Your instructions |
Pictures in the records are to be omitted; everything else is copied exactly.

Supplied material |
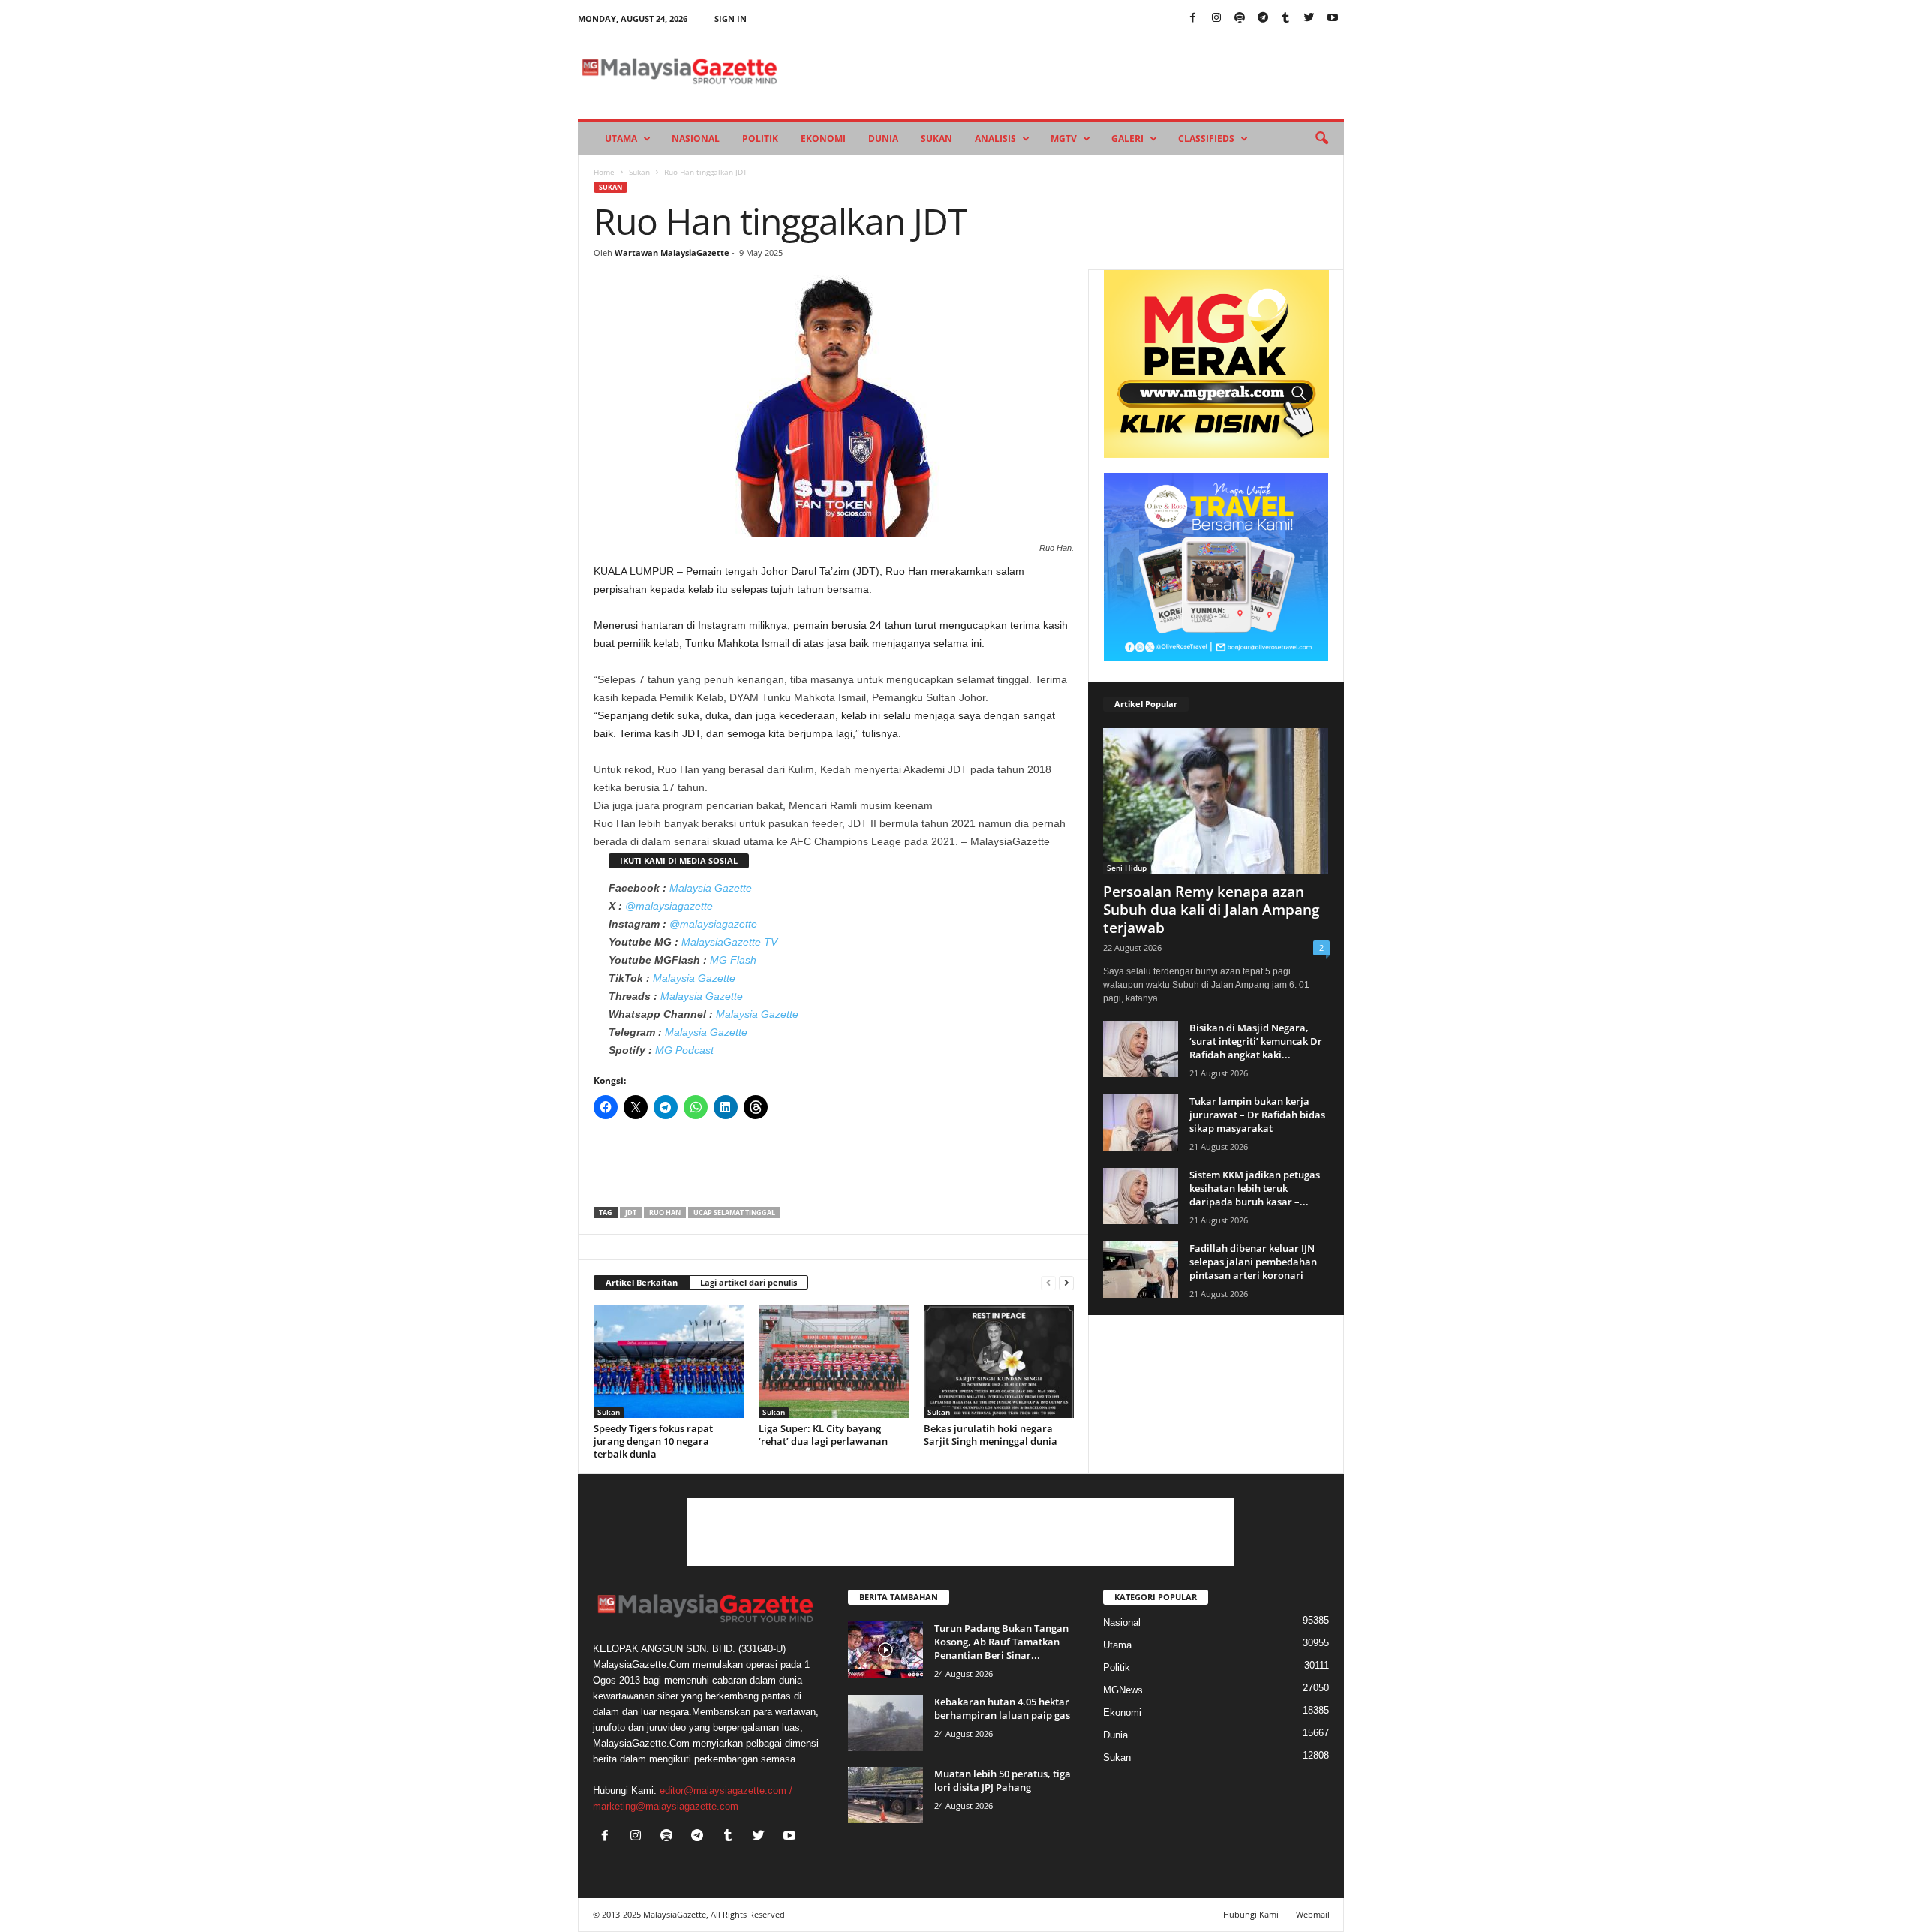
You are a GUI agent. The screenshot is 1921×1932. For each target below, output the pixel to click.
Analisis (995, 138)
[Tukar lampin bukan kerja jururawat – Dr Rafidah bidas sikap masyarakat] (1140, 1122)
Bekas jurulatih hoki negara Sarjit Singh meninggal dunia (990, 1435)
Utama (621, 138)
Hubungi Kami (1251, 1914)
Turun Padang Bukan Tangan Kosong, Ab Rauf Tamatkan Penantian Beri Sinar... (1001, 1641)
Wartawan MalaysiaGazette (672, 252)
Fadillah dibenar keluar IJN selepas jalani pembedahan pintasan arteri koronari (1253, 1261)
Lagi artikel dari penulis (748, 1282)
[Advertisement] (833, 1167)
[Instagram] (1216, 18)
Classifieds (1206, 138)
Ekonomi (823, 138)
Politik (760, 138)
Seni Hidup (1127, 867)
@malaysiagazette (669, 906)
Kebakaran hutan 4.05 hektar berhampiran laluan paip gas (1002, 1708)
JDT (630, 1212)
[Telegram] (1263, 18)
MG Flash (733, 960)
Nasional (696, 138)
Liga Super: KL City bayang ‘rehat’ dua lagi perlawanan (823, 1435)
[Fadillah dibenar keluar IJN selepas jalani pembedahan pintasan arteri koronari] (1140, 1269)
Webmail (1313, 1914)
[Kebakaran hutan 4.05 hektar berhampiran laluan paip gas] (885, 1723)
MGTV (1064, 138)
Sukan (936, 138)
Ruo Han (665, 1212)
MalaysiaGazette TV (729, 942)
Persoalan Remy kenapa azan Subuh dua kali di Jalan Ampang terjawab (1211, 909)
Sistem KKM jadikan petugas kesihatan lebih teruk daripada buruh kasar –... (1254, 1188)
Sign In (730, 18)
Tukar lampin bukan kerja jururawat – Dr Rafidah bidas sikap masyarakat (1257, 1114)
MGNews (1123, 1690)
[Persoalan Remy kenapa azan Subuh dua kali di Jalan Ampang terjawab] (1216, 801)
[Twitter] (1309, 18)
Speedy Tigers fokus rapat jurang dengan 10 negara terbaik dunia (653, 1441)
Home (604, 172)
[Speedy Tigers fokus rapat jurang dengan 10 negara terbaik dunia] (669, 1361)
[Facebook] (1193, 18)
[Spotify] (1240, 18)
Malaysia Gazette (710, 888)
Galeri (1127, 138)
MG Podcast (684, 1050)
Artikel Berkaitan (642, 1282)
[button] (1321, 138)
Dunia (883, 138)
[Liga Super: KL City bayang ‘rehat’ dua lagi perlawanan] (834, 1361)
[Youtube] (1333, 18)
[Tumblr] (1286, 18)
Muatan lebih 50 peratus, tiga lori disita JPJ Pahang (1002, 1780)
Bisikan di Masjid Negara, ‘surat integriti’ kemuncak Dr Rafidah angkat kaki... (1255, 1041)
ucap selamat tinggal (734, 1212)
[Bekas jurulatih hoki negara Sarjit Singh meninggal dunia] (999, 1361)
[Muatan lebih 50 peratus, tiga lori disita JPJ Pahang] (885, 1795)
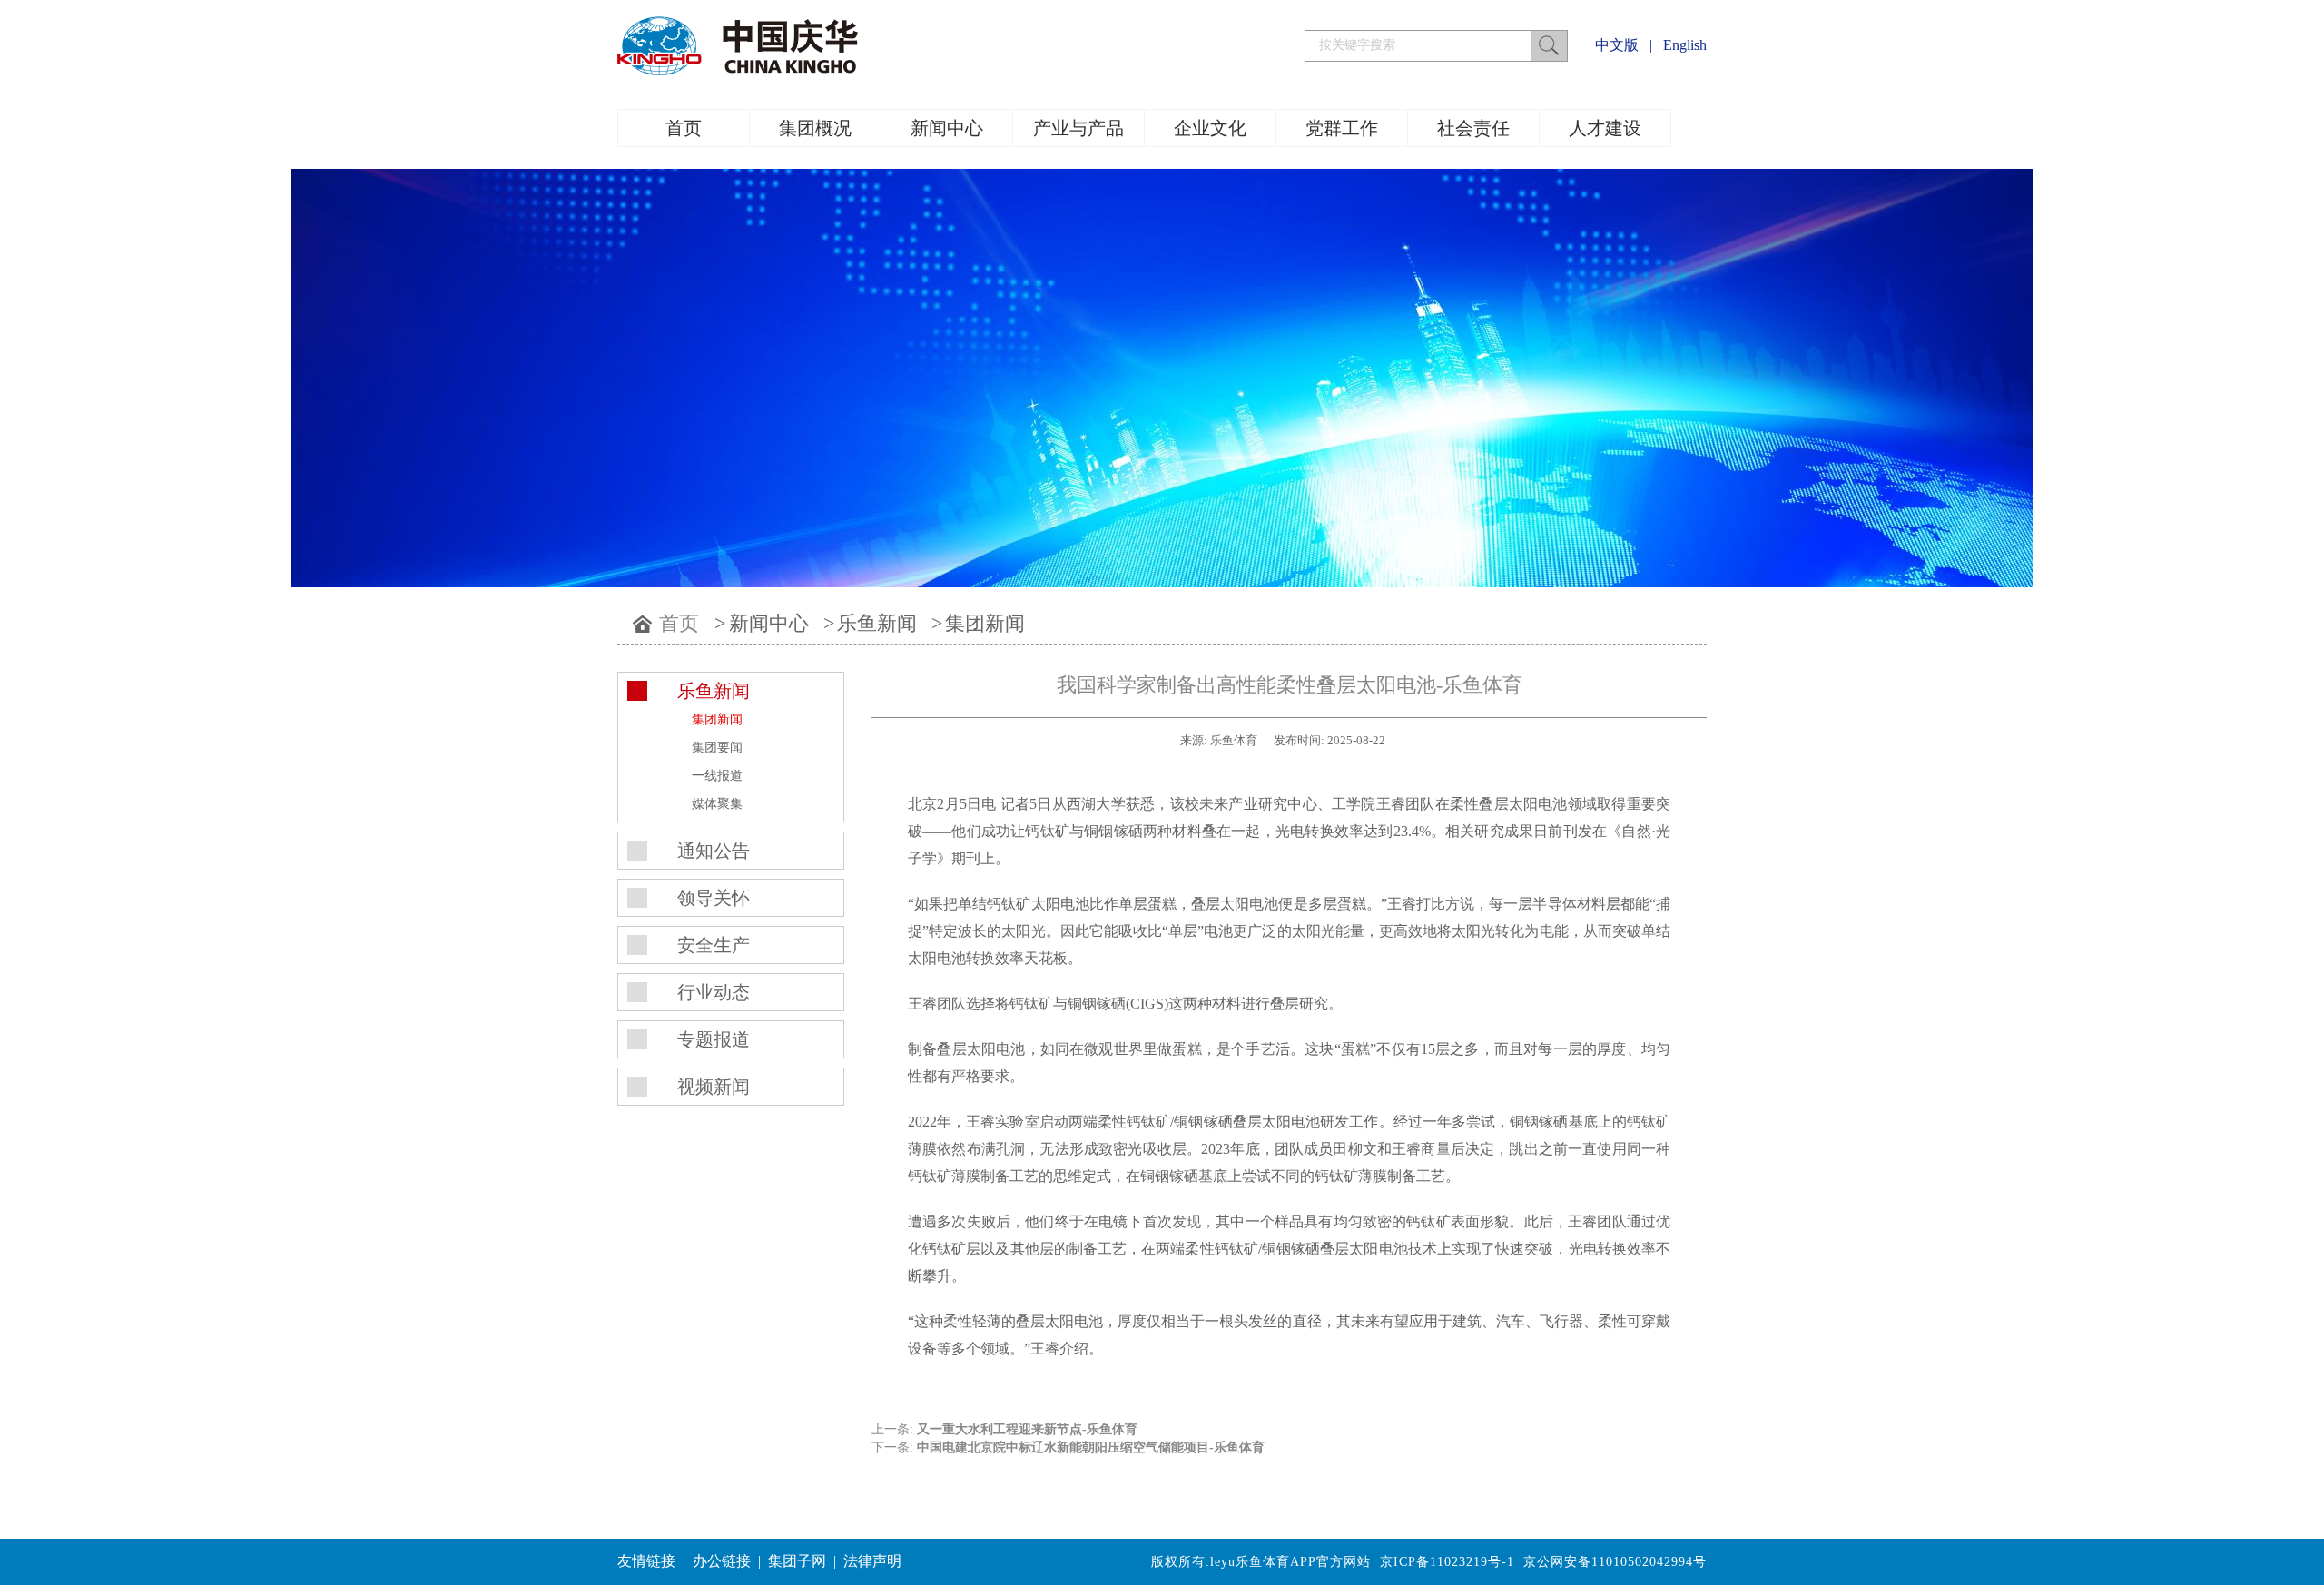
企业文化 (1210, 128)
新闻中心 (947, 128)
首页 (683, 128)
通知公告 (713, 851)
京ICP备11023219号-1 (1447, 1562)
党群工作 (1341, 128)
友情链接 (646, 1561)
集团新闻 (985, 623)
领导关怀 (713, 898)
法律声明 (872, 1561)
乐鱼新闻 (877, 623)
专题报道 (713, 1039)
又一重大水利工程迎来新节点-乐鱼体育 (1027, 1429)
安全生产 (713, 945)
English (1685, 45)
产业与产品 (1078, 128)
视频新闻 (713, 1087)
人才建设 (1605, 128)
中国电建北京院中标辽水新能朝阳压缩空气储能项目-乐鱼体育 (1091, 1447)
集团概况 (815, 128)
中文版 (1617, 45)
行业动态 (713, 992)
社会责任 (1473, 128)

Reply |
You are a GUI agent. The screenshot is 1921×1932. For each target below, output the pixel to click.
Analisis (995, 138)
[Tukar lampin bukan kerja jururawat – Dr Rafidah bidas sikap masyarakat] (1140, 1122)
Bekas jurulatih hoki negara Sarjit Singh meninggal dunia (990, 1435)
Utama (621, 138)
Hubungi Kami (1251, 1914)
Turun Padang Bukan Tangan Kosong, Ab Rauf Tamatkan Penantian Beri Sinar... (1001, 1641)
Wartawan MalaysiaGazette (672, 252)
Fadillah dibenar keluar IJN selepas jalani pembedahan pintasan arteri koronari (1253, 1261)
Lagi artikel dari penulis (748, 1282)
[Advertisement] (833, 1167)
[Instagram] (1216, 18)
Classifieds (1206, 138)
Ekonomi (823, 138)
Politik (760, 138)
Seni Hidup (1127, 867)
@malaysiagazette (669, 906)
Kebakaran hutan 4.05 hektar berhampiran laluan paip gas (1002, 1708)
JDT (630, 1212)
[Telegram] (1263, 18)
MG Flash (733, 960)
Nasional (696, 138)
Liga Super: KL City bayang ‘rehat’ dua lagi perlawanan (823, 1435)
[Fadillah dibenar keluar IJN selepas jalani pembedahan pintasan arteri koronari] (1140, 1269)
Webmail (1313, 1914)
[Kebakaran hutan 4.05 hektar berhampiran laluan paip gas] (885, 1723)
MGTV (1064, 138)
Sukan (936, 138)
Ruo Han (665, 1212)
MalaysiaGazette TV (729, 942)
Persoalan Remy kenapa azan Subuh dua kali di Jalan Ampang terjawab (1211, 909)
Sistem KKM jadikan petugas kesihatan lebih teruk daripada buruh kasar –... (1254, 1188)
Sign In (730, 18)
Tukar lampin bukan kerja jururawat – Dr Rafidah bidas sikap masyarakat (1257, 1114)
MGNews (1123, 1690)
[Persoalan Remy kenapa azan Subuh dua kali di Jalan Ampang terjawab] (1216, 801)
[Twitter] (1309, 18)
Speedy Tigers fokus rapat jurang dengan 10 negara terbaik dunia (653, 1441)
Home (604, 172)
[Speedy Tigers fokus rapat jurang dengan 10 negara terbaik dunia] (669, 1361)
[Facebook] (1193, 18)
[Spotify] (1240, 18)
Malaysia Gazette (710, 888)
Galeri (1127, 138)
MG Podcast (684, 1050)
Artikel Berkaitan (642, 1282)
[button] (1321, 138)
Dunia (883, 138)
[Liga Super: KL City bayang ‘rehat’ dua lagi perlawanan] (834, 1361)
[Youtube] (1333, 18)
[Tumblr] (1286, 18)
Muatan lebih 50 peratus, tiga lori disita JPJ Pahang (1002, 1780)
Bisikan di Masjid Negara, ‘surat integriti’ kemuncak Dr Rafidah angkat kaki... (1255, 1041)
ucap selamat tinggal (734, 1212)
[Bekas jurulatih hoki negara Sarjit Singh meninggal dunia] (999, 1361)
[Muatan lebih 50 peratus, tiga lori disita JPJ Pahang] (885, 1795)
企业文化 (1210, 128)
新闻中心 (947, 128)
首页 (683, 128)
通知公告 (713, 851)
京ICP备11023219号-1 (1447, 1562)
党群工作 (1341, 128)
友情链接 (646, 1561)
集团新闻 (985, 623)
领导关怀 (713, 898)
法律声明 (872, 1561)
乐鱼新闻 (877, 623)
专题报道 (713, 1039)
又一重大水利工程迎来新节点-乐鱼体育 (1027, 1429)
安全生产 (713, 945)
English (1685, 45)
产业与产品 (1078, 128)
视频新闻 (713, 1087)
人才建设 (1605, 128)
中国电建北京院中标辽水新能朝阳压缩空气储能项目-乐鱼体育 (1091, 1447)
集团概况 (815, 128)
中文版 (1617, 45)
行业动态 (713, 992)
社会责任 (1473, 128)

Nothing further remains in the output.